With an image taking apparatus, such as a digital still camera, pressing the shutter causes the capturing of a still image. The taken original image data is subjected to internal signal processing, such as imaged signal processing and encode processing, and the resultant processed data is recorded to a detachable recording media for example. In this process, the taken original image data is temporarily held in an image memory before being subjected to internal signal processing. This image memory, formed by a DRAM (Dynamic Random Access Memory) or an SDRAM (Synchronous DRAM), has come to require a larger storage capacity prompted by the recent technologies of packing the greater number of pixels, but at the expense of increased hardware cost and power dissipation.

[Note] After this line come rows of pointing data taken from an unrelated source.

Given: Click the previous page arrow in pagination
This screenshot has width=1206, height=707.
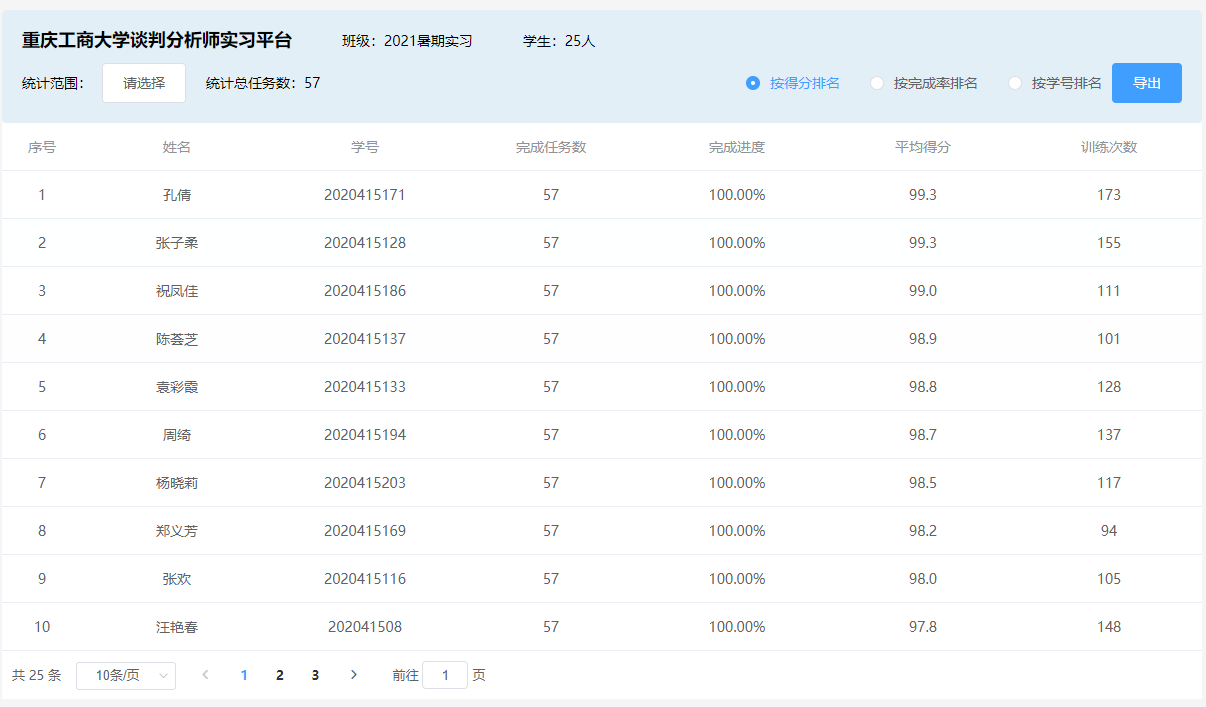Looking at the screenshot, I should (206, 675).
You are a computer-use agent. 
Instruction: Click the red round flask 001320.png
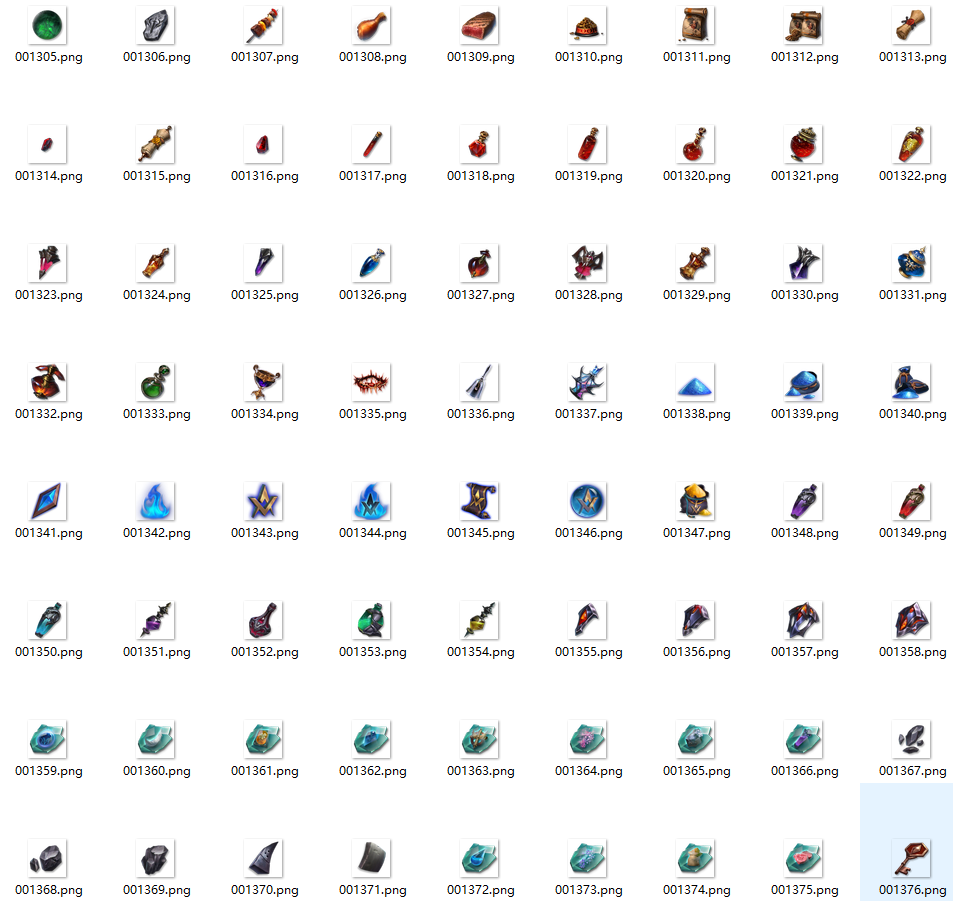(696, 144)
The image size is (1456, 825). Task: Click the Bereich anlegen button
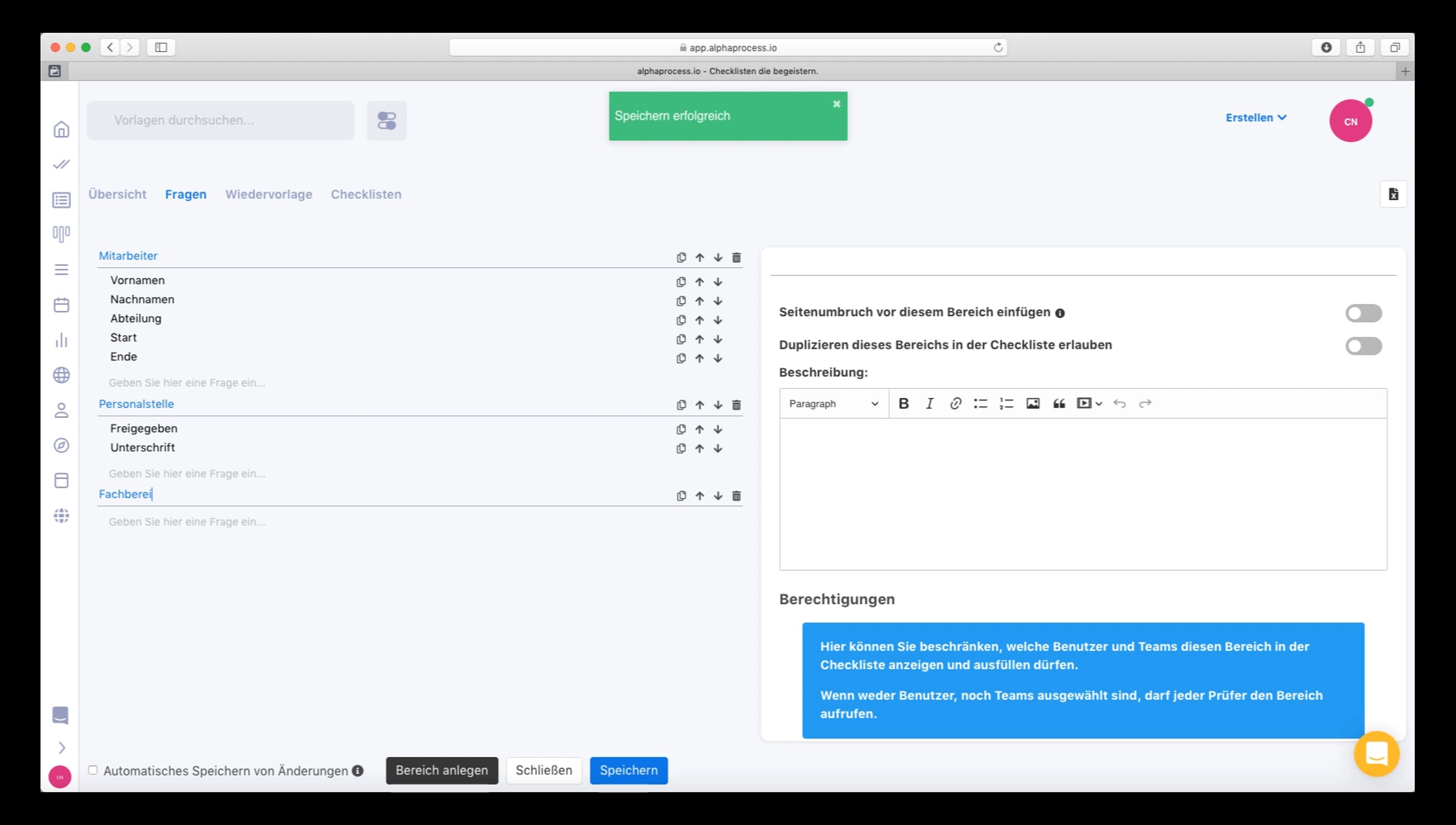[442, 770]
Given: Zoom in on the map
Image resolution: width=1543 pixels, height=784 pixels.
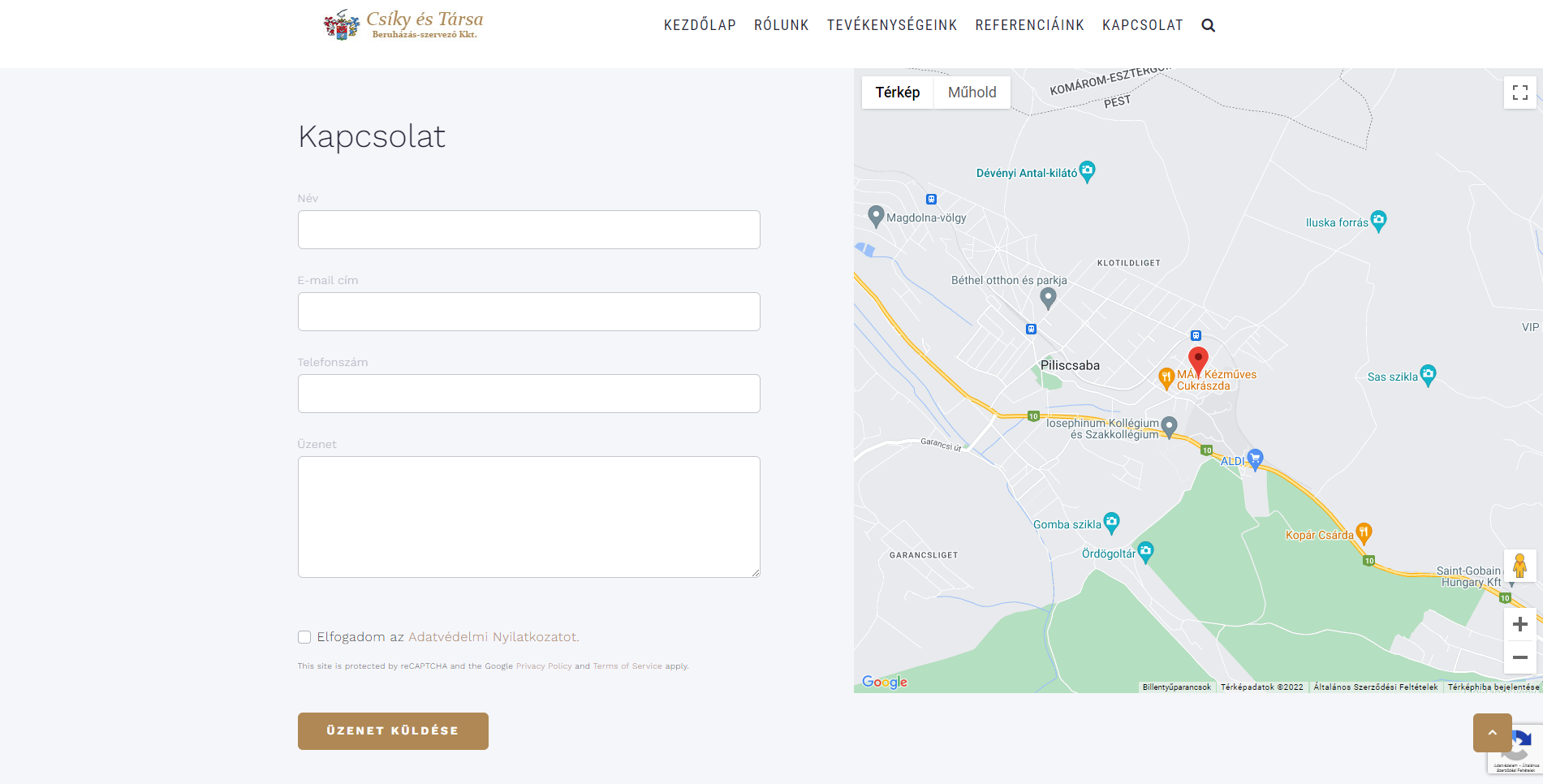Looking at the screenshot, I should click(x=1519, y=624).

Therefore, with conventional image taking apparatuses, the taken original image data is compressed before being stored in the image memory. The compressed data is read from the image memory and decompressed to be subjected to later processing. For example, an image processing circuit is proposed (Japanese Patent Laid-Open No. 2002-111989 (FIG. 3) for example) in which the original image data is compressed by executing an entropy encoding processing such as binary arithmetic coding and Huffman coding on a difference value between two nearby pixels. In the conventional technique described above, the correlation between nearby pixels is used to reduce the amount of data to be stored in the image memory. The correlation between pixels is obtained by executing hardware or software processing; in the hardware approach, an entropy encoding processing circuit must be separately prepared, while the software approach presents a problem of making the processing time longer due to the packing of increasing number of pixels.
It is therefore an object of the present invention to provide a compression and decompression technique that is simpler than conventional equivalent but significantly reduces the required storage size of the image memory.